DIRECTIONS ▸
Give again, unchanged, the line that contains "Task: Click the yellow" together with every line that follows it until the entries end.

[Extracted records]

Segment Open

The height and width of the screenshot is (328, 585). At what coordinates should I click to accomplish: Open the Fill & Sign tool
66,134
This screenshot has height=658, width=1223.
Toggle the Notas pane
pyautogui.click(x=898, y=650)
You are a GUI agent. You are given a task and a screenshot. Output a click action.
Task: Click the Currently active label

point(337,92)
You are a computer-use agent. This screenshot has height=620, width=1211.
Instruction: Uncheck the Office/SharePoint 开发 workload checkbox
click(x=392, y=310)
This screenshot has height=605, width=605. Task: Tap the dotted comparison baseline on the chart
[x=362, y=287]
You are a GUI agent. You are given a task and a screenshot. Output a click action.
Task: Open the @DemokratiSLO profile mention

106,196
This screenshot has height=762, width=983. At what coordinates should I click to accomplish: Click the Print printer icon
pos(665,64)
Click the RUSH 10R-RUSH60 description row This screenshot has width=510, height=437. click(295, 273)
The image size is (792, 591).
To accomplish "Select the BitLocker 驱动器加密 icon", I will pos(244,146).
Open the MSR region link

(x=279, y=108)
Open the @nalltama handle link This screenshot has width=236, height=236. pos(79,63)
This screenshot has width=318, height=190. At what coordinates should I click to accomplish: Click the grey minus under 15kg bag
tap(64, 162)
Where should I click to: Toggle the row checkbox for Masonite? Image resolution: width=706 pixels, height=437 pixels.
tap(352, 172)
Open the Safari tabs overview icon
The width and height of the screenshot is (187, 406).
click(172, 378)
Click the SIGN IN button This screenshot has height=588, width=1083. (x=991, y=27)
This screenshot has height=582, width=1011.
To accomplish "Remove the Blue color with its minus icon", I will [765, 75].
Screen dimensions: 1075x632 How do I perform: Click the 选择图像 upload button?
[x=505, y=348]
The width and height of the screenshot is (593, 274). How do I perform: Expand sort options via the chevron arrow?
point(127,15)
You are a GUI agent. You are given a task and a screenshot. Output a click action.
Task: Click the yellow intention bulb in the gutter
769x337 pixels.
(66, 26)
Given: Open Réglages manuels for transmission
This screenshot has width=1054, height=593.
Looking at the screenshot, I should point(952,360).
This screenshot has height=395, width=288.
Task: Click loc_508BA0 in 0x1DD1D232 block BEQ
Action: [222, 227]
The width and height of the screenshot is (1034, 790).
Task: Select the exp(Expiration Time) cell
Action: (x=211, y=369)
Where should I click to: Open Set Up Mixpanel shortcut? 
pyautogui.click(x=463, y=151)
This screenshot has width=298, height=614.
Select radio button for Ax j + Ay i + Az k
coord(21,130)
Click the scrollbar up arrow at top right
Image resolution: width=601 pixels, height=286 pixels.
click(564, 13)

Segment Closed

SOLUTION TO THE EXERCISE ▸
Task: Click the yellow intention bulb in the gutter
769x337 pixels.
(66, 26)
Given: Open Réglages manuels for transmission
This screenshot has width=1054, height=593.
Looking at the screenshot, I should point(952,360).
This screenshot has height=395, width=288.
Task: Click loc_508BA0 in 0x1DD1D232 block BEQ
Action: [222, 227]
The width and height of the screenshot is (1034, 790).
Task: Select the exp(Expiration Time) cell
Action: (x=211, y=369)
Where should I click to: Open Set Up Mixpanel shortcut? 
pyautogui.click(x=463, y=151)
This screenshot has width=298, height=614.
Select radio button for Ax j + Ay i + Az k
coord(21,130)
Click the scrollbar up arrow at top right
Image resolution: width=601 pixels, height=286 pixels.
click(564, 13)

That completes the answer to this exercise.